**Brief 1**
Reproduce the stretch of the receptionist reflection from "I promise the" through "a few minutes.", substituting "seat" for "chair".
**Brief 2**
In the receptionist reflection, why does the writer offer the patient a chair and a glass of water while he waits? Answer in one to three sentences.
**Brief 3**
Continue the receptionist reflection from where it stops.

34 “Then the King will say to those on his right, ‘Come, you who are blessed by my Father, inherit the Kingdom prepared for you from the creation of the world. 35 For I was hungry, and you fed me. I was thirsty, and you gave me a drink. I was a stranger, and you invited me into your home. 36 I was naked, and you gave me clothing. I was sick, and you cared for me. I was in prison, and you visited me.’

37 “Then these righteous ones will reply, ‘Lord, when did we ever see you hungry and feed you? Or thirsty and give you something to drink? 38 Or a stranger and show you hospitality? Or naked and give you clothing? 39 When did we ever see you sick or in prison and visit you?’

40 “And the King will say, ‘I tell you the truth, when you did it to one of the least of these my brothers and sisters, you were doing it to me!’

– Matthew 25:31-40

As a receptionist for a medical company, I see a lot of people in a day:

  • Old (my sweet 95-year-old friend who asks me on a date at least once a week)
  • Young (our 25-week premature babies)
  • Rich (one man paid $1600.00 in crisp 20 dollar bills)
  • Poor (the guy who had to go back to his car to search for change to pay his $5.00 copay)
  • Generous (the man who was sitting in the lobby and paid the above patient’s copay while he was out in his car. I almost cried)
  • Energetic (3 brown-eyed freckle-faced brothers)
  • Devastated (a patient who became a widow… yesterday)
  • Kind (one woman slipped me a sticky note right before heading out the door: the note said “your phone etiquette is SUPERB)
  • Rude, Demanding, Impatient
  • and…. STINKY?

We have a patient who comes in every month or so.

I promise the man hasn’t bathed in a year.

When I see his name come up caller ID, I suppress the gag reflex as I answer politely.

I’m not kidding: it’s bad.

He returned to our lobby this afternoon.  He stood a foot away from my desk, but his stench drifted through the protective glass and collected in my small work space. He offered a half grin.  I tried to return the smile as I fought against the temptation to run for the hills. I worked as fast as I could to get his order together as the delightful smell of human waste, cat urine, body odor and stinky feet made my head spin and stomach turn. When it looked like it would be a few minutes before his order was ready, I offered a chair and a glass of water for him to wait.  My hope was that he’d step a little farther away so I could breathe deeply for a few minutes.

**Data shown**
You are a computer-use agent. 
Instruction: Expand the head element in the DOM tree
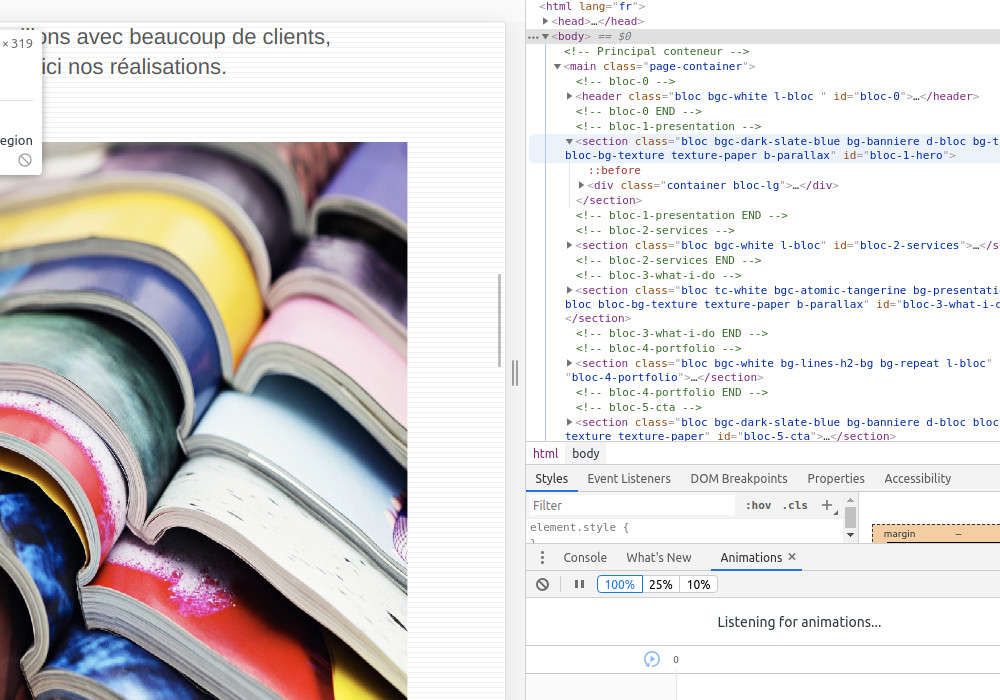point(545,21)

**Exercise answer 1**
I promise the man hasn’t bathed in a year.

When I see his name come up caller ID, I suppress the gag reflex as I answer politely.

I’m not kidding: it’s bad.

He returned to our lobby this afternoon.  He stood a foot away from my desk, but his stench drifted through the protective glass and collected in my small work space. He offered a half grin.  I tried to return the smile as I fought against the temptation to run for the hills. I worked as fast as I could to get his order together as the delightful smell of human waste, cat urine, body odor and stinky feet made my head spin and stomach turn. When it looked like it would be a few minutes before his order was ready, I offered a seat and a glass of water for him to wait.  My hope was that he’d step a little farther away so I could breathe deeply for a few minutes.

**Exercise answer 2**
The writer hoped he would step a little farther away from the desk so she could breathe deeply for a few minutes.

**Exercise answer 3**
He took the water, but remained at the desk. Close.  Too close.  I tried not to inhale. I couldn’t decide if it would be better to breathe through my nose (which would make me smell him) or through my mouth (which would mean I might taste the stench).  After what seemed like an eternity, his order was complete and his copay paid (in the form of 10 sticky coins that he counted from his pocket into my hand).  He shot me a toothless grin and waved as he headed out of the door.

I sat back in my desk chair and tried to ignore the smell that lingered long after his departure.  Four words sprang into my head: the least of these.  It was in that moment of my watering eyes and suppressed gag reflex that I had seen him: the least of these.  Had I loved him? Had I done my best for him? Had I been kind? Did I treat him as I would have treated Jesus?

As my day progressed with ringing phones and endless walk-ins, and long after the smell had disappeared, those words echoed around in my head: “when you did it for the least of these brothers, you did it to me”.

Thank you, Lord, for these gentle reminders.  Open my eyes so that each day I may see the opportunities you’ve given me to show your love to those I come in contact with. Help me to see the hungry, the thirsty, the strangers, the naked, the sick, the prisoners…. and (yes) the stinky.